Professor C.F. Dowd proposed that the earth be divided into 24 time zones, one for each hour of the day. • It was not until 1883 that everyone synchronized their watches. • The U.S. Congress did not officially adopt railroad time until 1918. • Company Towns - George M Pullman built a factory in Illinois and a city that provided for almost all the workers needs, i.e., houses, doctors, and shops.
Technology and Transportation • George Westinghouse created the air braking system. • Refrigerated cars were introduced • Railroads would allow for mass quantities of goods to be shipped from coast to coast
Industrialization • U.S. starts to export grain, steel, textiles to international markets across the world • Farms became mechanized meaning out of work laborers who had to move to cities to find jobs • Environmental impact becomes a problem leading to soil erosion and dust storms • Congress responded by setting aside protected lands which are now part the National Park Service.
Corporation – a number of people share the ownership of a business. • Cartel – businesses making the same product agree to limit their production and thus keep high prices.
John D. Rockefeller • Owned Standard Oil, used a trust to gain control of the oil industry in America. • Monopoly – complete control of a product or service. • Trust – companies assign their stock to a board of trustees, who combine them into a new organization.
Andrew Carnegie – started out as a private secretary in the railroad business and ended up owning a steel business. He introduced many new business strategies. 1. Vertical Integration – a process in which he bought out suppliers. 2. Horizontal Integration – a process where a company attempts to buy-out competitors or merge with them.

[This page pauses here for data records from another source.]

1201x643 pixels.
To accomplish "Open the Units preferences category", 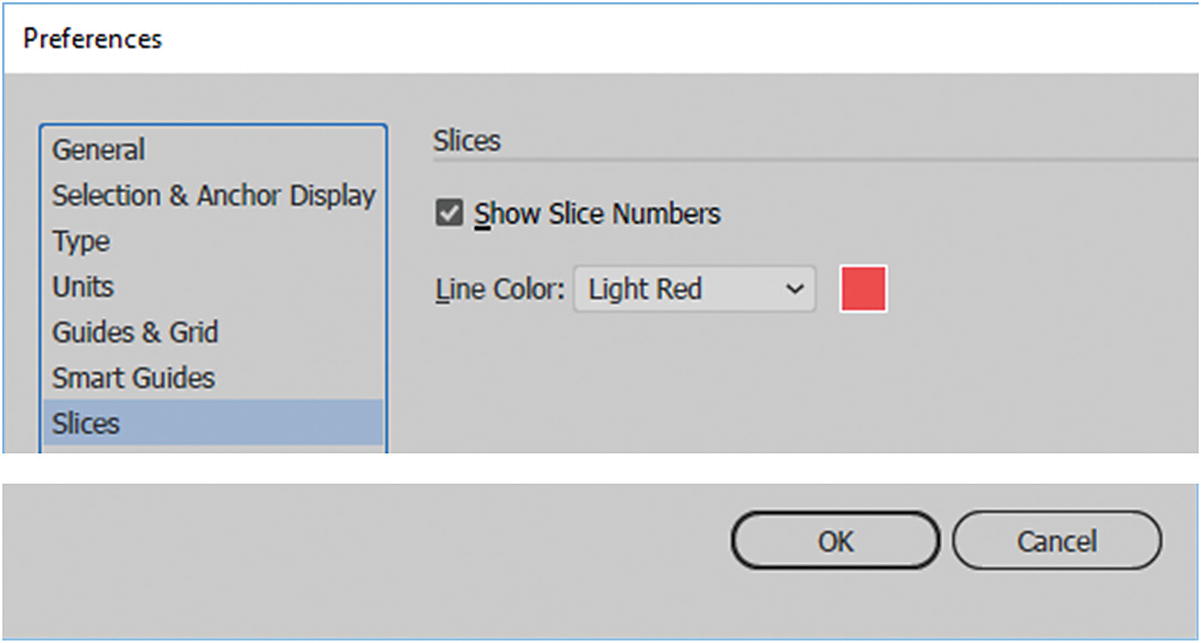I will (x=83, y=287).
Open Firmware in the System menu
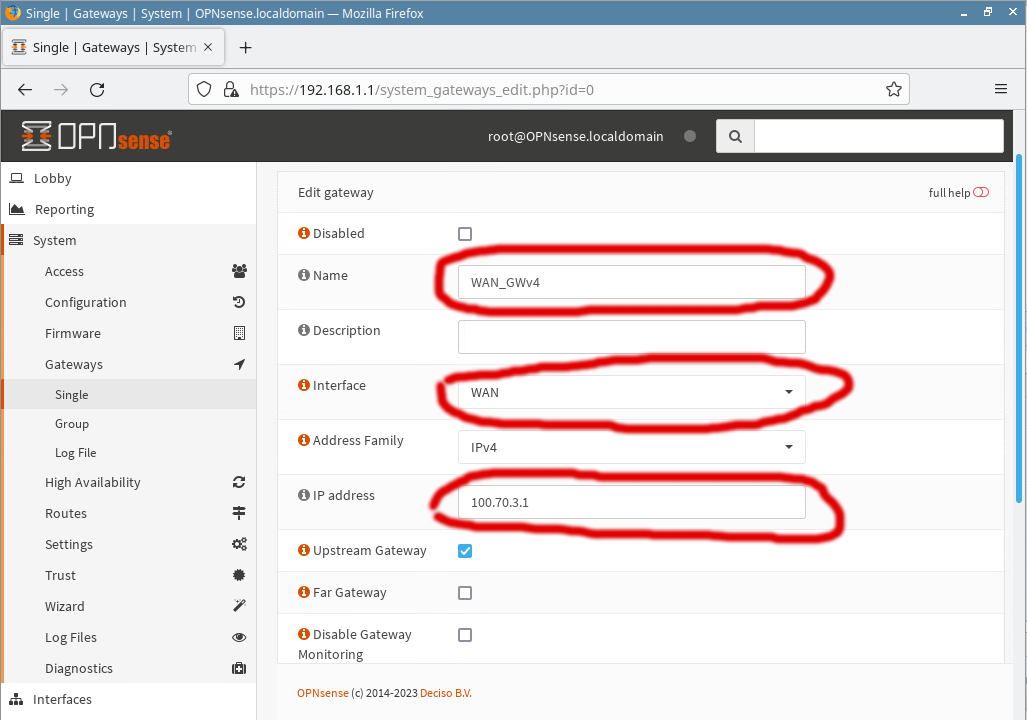 click(x=73, y=333)
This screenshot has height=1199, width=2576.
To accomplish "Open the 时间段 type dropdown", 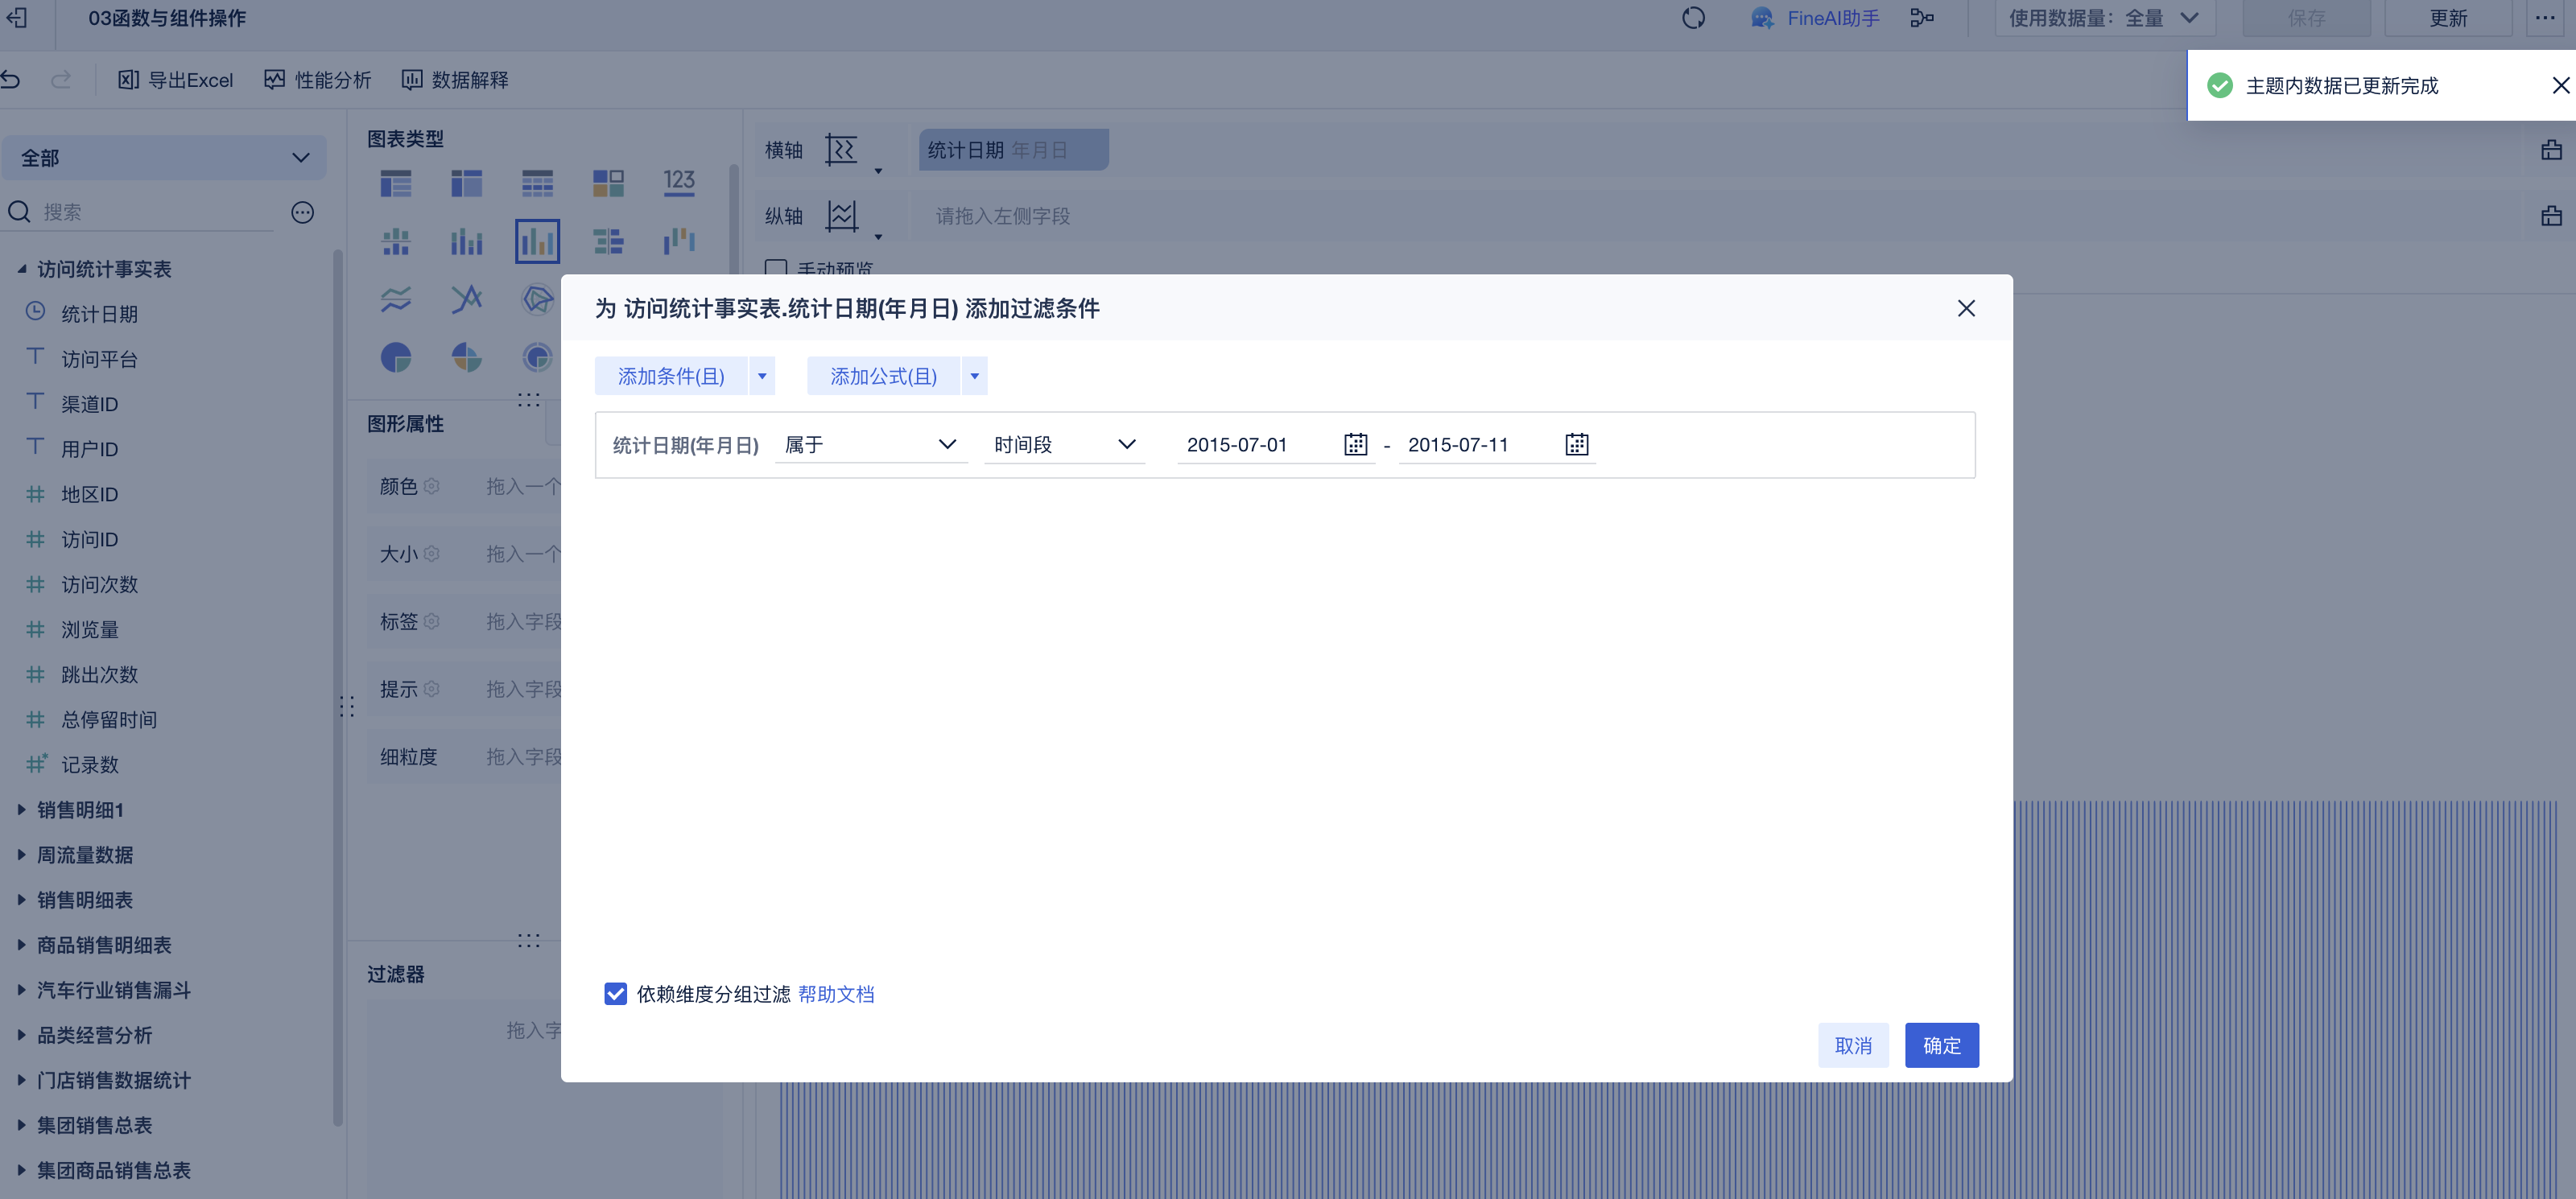I will coord(1064,444).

Social Darwinism • an economic and social philosophy – holding that a system of unrestrained competition will ensure the survival of the fittest.
Government Imposes Regulations • Sherman Antitrust Act – made it illegal to form a trust that interfered with free trade between states or with other countries. • Interstate Commerce Act (ICC) – this act reestablished the right of the federal government to supervise the railroad activities and other American business operations.

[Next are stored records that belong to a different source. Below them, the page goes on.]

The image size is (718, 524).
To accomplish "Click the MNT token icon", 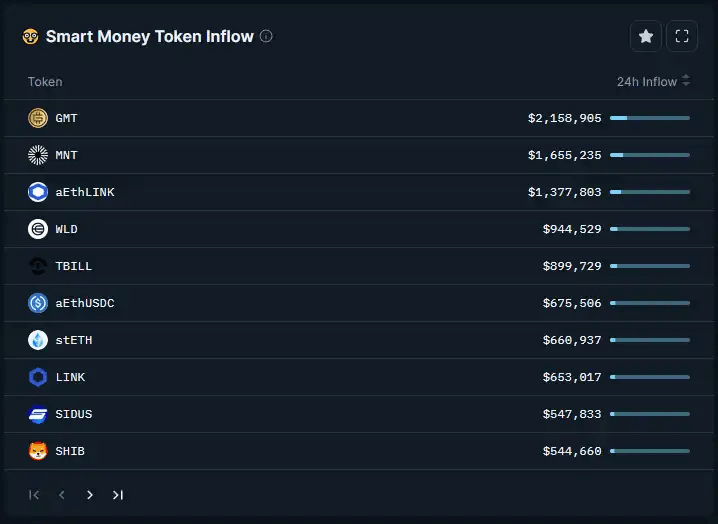I will (x=38, y=155).
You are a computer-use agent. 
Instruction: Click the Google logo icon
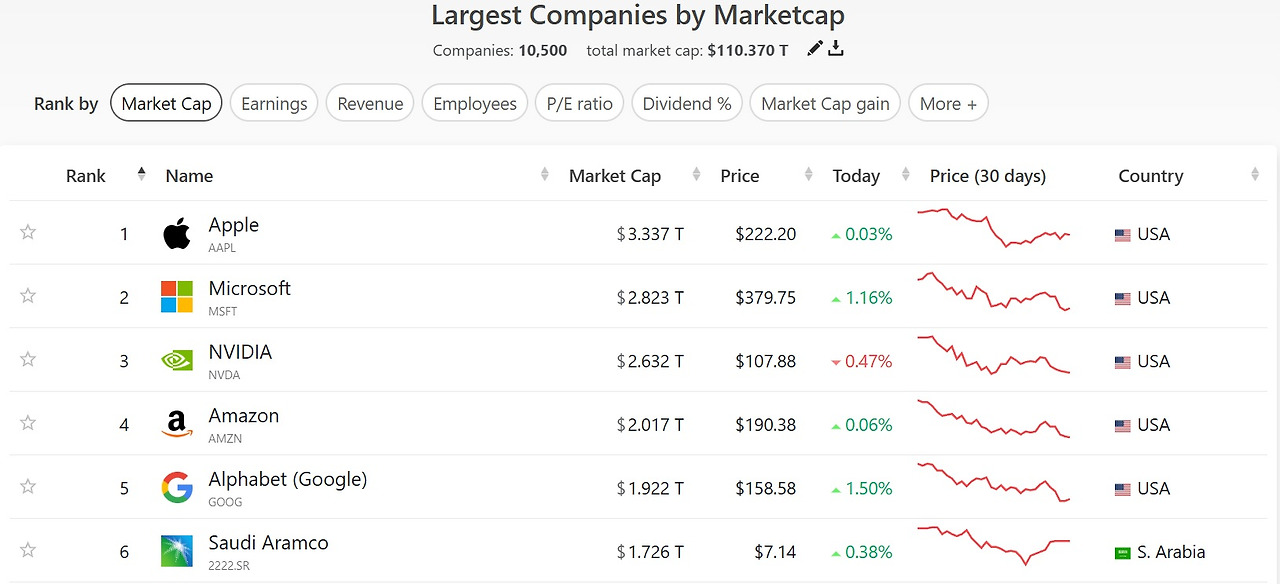click(x=177, y=488)
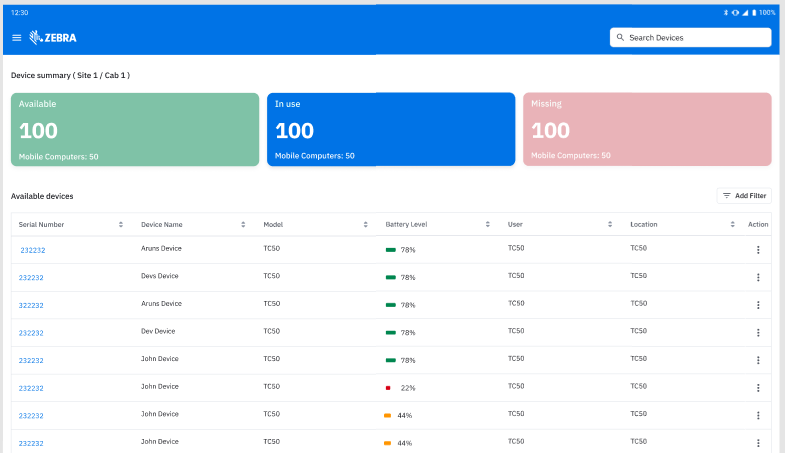
Task: Click the search magnifier icon
Action: [x=621, y=38]
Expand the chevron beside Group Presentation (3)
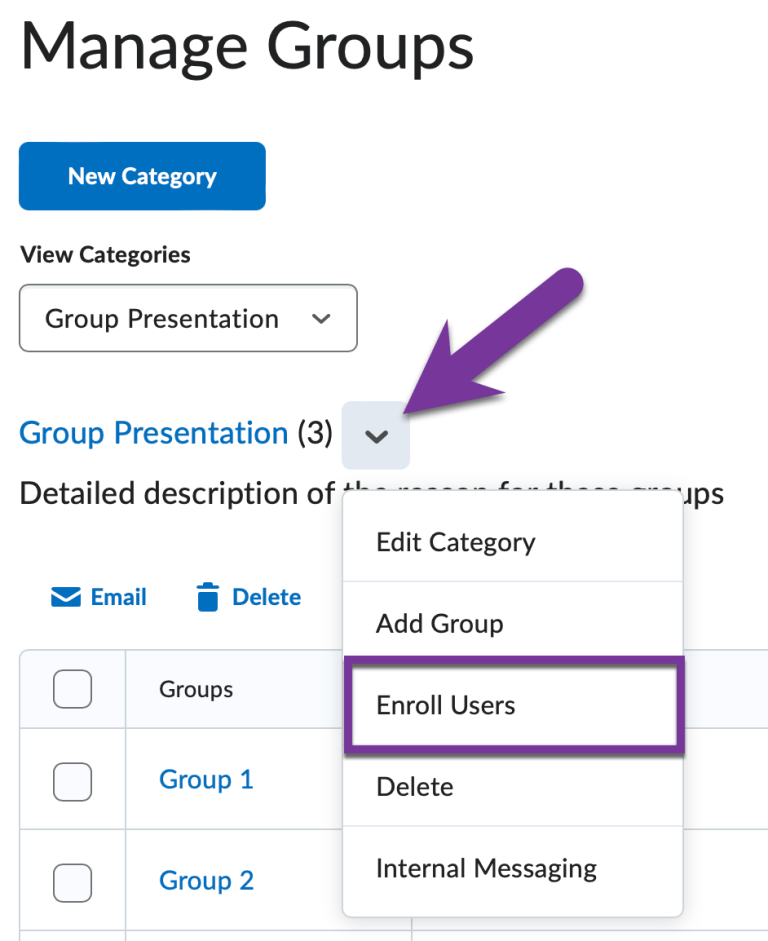This screenshot has width=768, height=941. coord(375,435)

Factory workers toiled long hours – 12 hours a day, 6 days a week – in small hot, dark, and dirty workhouses known as sweatshops. • Collective Bargaining – negotiating as a group for higher wages or better working conditions.
Socialism – an economic and political philosophy that favors public, instead of private individuals, control of property and income
Union Leaders • Samuel Gompers –Would use strikes as a tactic to get his way. He was the president of the American Federation of Labor (AFL). • Eugene V. Debs – leader of the American Railway Union ( A.R.U.) Was arrested and imprisoned for conspiring against interstate commerce during the Pullman Strike.
Violence and Tragedy • Great Strike of 1877 – workers of the B & O Railroad struck to protest a second wage cut. The government intervened when federal troops were sent in to end the strike. • The Haymarket Affair – On this day a bomb was thrown into the police line and several people were killed. After this the public began to turn against the labor movement. • Homestead Strike – took place at Carnegie Steel plant in Homestead, PA. Pinkerton’s private police force was called in and several workers were killed.